Обсуждение: Could regexp_matches be immutable?

Поиск
Список
Период
Сортировка

Could regexp_matches be immutable?

От
Rod Taylor
Дата:
I tried making a functional index based on an expression containing
the 2 argument regexp_matches() function. Is there a reason why this
function is not marked immutable instead of normal?

regards,

Rod Taylor


Re: Could regexp_matches be immutable?

От
Tom Lane
Дата:
Rod Taylor <rod.taylor@gmail.com> writes:
> I tried making a functional index based on an expression containing
> the 2 argument regexp_matches() function. Is there a reason why this
> function is not marked immutable instead of normal?

regex_flavor affects its result.
        regards, tom lane


Re: Could regexp_matches be immutable?

От
David Fetter
Дата:
On Wed, Oct 14, 2009 at 04:51:03PM -0400, Tom Lane wrote:
> Rod Taylor <rod.taylor@gmail.com> writes:
> > I tried making a functional index based on an expression
> > containing the 2 argument regexp_matches() function. Is there a
> > reason why this function is not marked immutable instead of
> > normal?
> 
> regex_flavor affects its result.

Speaking of which, can we see about deprecating and removing this GUC?
I've yet to hear of anyone using a flavor other than the default.

Cheers,
David.
-- 
David Fetter <david@fetter.org> http://fetter.org/
Phone: +1 415 235 3778  AIM: dfetter666  Yahoo!: dfetter
Skype: davidfetter      XMPP: david.fetter@gmail.com

Remember to vote!
Consider donating to Postgres: http://www.postgresql.org/about/donate


Re: Could regexp_matches be immutable?

От
Andrew Dunstan
Дата:

David Fetter wrote:
> On Wed, Oct 14, 2009 at 04:51:03PM -0400, Tom Lane wrote:
>   
>> Rod Taylor <rod.taylor@gmail.com> writes:
>>     
>>> I tried making a functional index based on an expression
>>> containing the 2 argument regexp_matches() function.

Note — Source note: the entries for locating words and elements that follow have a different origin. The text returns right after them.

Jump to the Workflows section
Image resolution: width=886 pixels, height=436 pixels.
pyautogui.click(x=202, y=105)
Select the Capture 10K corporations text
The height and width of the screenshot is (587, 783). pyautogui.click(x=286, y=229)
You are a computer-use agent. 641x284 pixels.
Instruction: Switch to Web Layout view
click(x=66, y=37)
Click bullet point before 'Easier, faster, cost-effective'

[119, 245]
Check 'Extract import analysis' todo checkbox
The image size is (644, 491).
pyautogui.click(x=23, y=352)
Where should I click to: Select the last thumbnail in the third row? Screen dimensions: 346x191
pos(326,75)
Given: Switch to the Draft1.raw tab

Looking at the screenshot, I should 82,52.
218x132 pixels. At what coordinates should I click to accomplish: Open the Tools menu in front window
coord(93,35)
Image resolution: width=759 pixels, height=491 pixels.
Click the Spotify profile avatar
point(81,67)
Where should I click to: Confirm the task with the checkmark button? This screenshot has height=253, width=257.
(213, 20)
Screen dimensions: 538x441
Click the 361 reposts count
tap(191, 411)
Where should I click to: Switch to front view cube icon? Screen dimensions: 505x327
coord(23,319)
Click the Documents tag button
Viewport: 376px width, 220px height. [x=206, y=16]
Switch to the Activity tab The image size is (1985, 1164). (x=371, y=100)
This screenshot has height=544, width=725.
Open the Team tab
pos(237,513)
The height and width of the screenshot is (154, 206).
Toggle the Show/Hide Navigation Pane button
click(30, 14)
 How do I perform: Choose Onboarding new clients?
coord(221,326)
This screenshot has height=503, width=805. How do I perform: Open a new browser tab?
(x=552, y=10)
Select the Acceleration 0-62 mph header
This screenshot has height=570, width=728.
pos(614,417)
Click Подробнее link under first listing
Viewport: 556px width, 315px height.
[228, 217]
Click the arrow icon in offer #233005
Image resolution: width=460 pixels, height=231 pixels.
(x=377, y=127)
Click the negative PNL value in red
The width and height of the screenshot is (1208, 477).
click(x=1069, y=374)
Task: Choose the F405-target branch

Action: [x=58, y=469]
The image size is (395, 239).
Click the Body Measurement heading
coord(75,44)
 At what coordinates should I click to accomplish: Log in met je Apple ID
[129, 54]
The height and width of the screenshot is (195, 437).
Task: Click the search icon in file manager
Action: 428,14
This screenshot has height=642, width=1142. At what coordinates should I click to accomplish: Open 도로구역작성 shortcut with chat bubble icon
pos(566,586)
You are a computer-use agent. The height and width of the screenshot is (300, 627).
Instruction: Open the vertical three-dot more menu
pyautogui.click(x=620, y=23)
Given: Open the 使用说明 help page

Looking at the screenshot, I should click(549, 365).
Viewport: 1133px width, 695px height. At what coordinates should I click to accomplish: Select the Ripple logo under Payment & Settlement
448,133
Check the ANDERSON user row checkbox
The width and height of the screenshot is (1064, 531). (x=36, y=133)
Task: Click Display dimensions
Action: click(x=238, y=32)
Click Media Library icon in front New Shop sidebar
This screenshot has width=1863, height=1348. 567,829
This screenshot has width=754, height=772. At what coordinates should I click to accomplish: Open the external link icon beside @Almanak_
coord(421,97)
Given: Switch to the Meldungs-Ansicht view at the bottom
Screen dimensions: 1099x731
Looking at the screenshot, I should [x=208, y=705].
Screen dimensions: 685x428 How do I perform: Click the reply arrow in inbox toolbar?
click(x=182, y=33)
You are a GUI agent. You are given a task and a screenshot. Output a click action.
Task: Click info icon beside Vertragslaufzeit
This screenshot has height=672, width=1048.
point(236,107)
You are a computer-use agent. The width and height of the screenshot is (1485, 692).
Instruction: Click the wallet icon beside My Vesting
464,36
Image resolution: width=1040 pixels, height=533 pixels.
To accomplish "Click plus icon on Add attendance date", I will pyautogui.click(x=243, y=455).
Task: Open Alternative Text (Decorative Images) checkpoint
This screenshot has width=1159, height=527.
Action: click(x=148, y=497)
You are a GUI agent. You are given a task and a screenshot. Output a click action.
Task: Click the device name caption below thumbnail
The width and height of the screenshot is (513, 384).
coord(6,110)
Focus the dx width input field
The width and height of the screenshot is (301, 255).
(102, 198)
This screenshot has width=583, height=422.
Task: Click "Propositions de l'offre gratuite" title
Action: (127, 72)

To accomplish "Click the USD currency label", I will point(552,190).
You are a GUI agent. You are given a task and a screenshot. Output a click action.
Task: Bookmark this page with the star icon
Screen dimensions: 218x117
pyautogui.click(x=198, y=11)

Is there a
>>> reason why this function is not marked immutable instead of
>>> normal?
>>>       
>> regex_flavor affects its result.
>>     
>
> Speaking of which, can we see about deprecating and removing this GUC?
> I've yet to hear of anyone using a flavor other than the default.
>
>
>   

You have now. I have a client who sadly uses a non-default setting. And 
on 8.4, what is more.

There are more things under heaven and earth ....

cheers

andrew


Re: Could regexp_matches be immutable?

От
"Kevin Grittner"
Дата:
David Fetter <david@fetter.org> wrote:
> On Wed, Oct 14, 2009 at 04:51:03PM -0400, Tom Lane wrote:
>> Rod Taylor <rod.taylor@gmail.com> writes:
>> > I tried making a functional index based on an expression
>> > containing the 2 argument regexp_matches() function. Is there a
>> > reason why this function is not marked immutable instead of
>> > normal?
>> 
>> regex_flavor affects its result.
> 
> Speaking of which, can we see about deprecating and removing this
> GUC?
+1  It would seem to me to be more valuable to have the benefits of
IMMUTABLE than preserve pre-7.4 compatibility forever.
-Kevin


Re: Could regexp_matches be immutable?

От
Josh Berkus
Дата:
On 10/14/09 2:07 PM, David Fetter wrote:
> On Wed, Oct 14, 2009 at 04:51:03PM -0400, Tom Lane wrote:
>> Rod Taylor <rod.taylor@gmail.com> writes:
>>> I tried making a functional index based on an expression
>>> containing the 2 argument regexp_matches() function. Is there a
>>> reason why this function is not marked immutable instead of
>>> normal?
>> regex_flavor affects its result.
> 
> Speaking of which, can we see about deprecating and removing this GUC?
> I've yet to hear of anyone using a flavor other than the default.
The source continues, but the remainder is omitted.